Un requisito chiave su cui insiste il docente di Tor Vergata è la competenza linguistica. Il presidente dell'Aifa "deve essere una persona che abbia un'assoluta dimestichezza con l'inglese e che lo parli correntemente, perché il rappresentante legale di Aifa siede nel Cda di Ema e questo è strategico", precisa Rasi che sul tema si toglie qualche 'sassolino' dalla scarpa: "Gli ultimi tre direttori generali" in Europa "non ci sono andati o non ci andavano quasi mai, e questo ha prodotto un danno molto grosso perché molte normative fondamentali sono state scritte o impostate senza che l'Aifa abbia avuto una gran voce in capitolo.
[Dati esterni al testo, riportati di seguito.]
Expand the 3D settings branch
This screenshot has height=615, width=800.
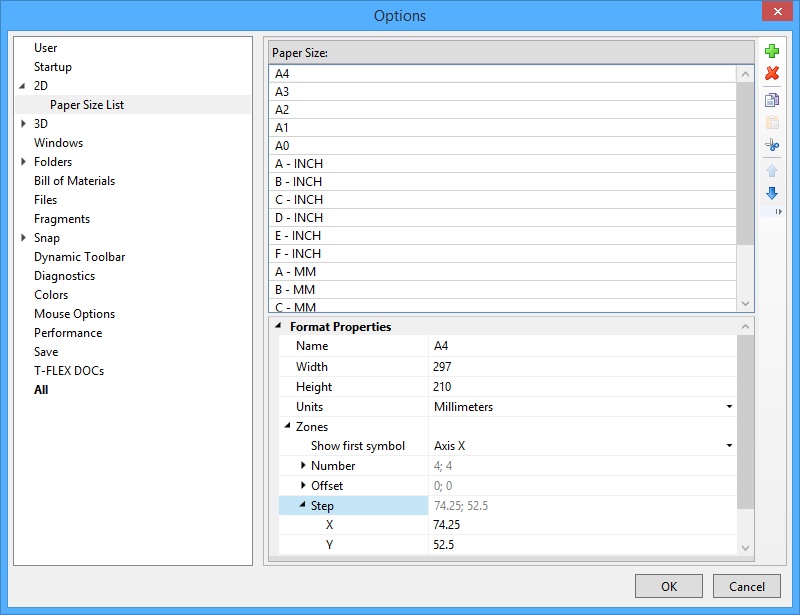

Dossier chiave, su cui sarebbe stato bene che l'Italia pesasse invece di trovarsi a 'rincorrere' disposizioni magari più convenienti per altri Paesi, mentre il nostro era assente al tavolo delle trattative".

Ecco perché la figura che l'esperto ha in mente "deve conoscere molto bene l'argomento tecnico-regolatorio e avere grande familiarità con il network europeo, perché in questo anno avremo la nuova legge farmaceutica, la riforma dell'Ema, il regolamento sulla valutazione clinica congiunta Jca", elenca Rasi. "Il presidente Aifa dovrà essere presente - avverte - e portare posizioni italiane molto chiare, molto nette e molto ben elaborate". In definitiva "non serve uno scienziato da Nobel, un teorico magari bravissimo, ma senza esperienza del mondo regolatorio e delle leggi farmaceutiche internazionali. Serve un tecnico con un'esperienza scientifica-regolatoria inattaccabile - ribadisce - che sia persona rispettata o che si fa rispettare in Europa. Idealmente qualcuno che è già stato in Aifa o che ci sta attualmente, oppure che abbia lavorato a stretto contatto con i comitati Aifa". Insomma "una persona dell'ambiente".

Uomo o donna come le ultime indiscrezioni facevano sperare? "Io di donne veramente brave, che corrispondono bene alla descrizione che ho fatto - replica l'ex numero uno dell'Ema - ne conosco tante. Se troviamo la figura giusta in una donna, sarebbe ovviamente un bel segnale. Però l'Aifa, che in ogni caso ha al suo interno tante dirigenti di grandissimo livello - chiosa Rasi - ha bisogno di una guida adeguata a prescindere dal genere. Il profilo giusto, in tempi molto rapidi".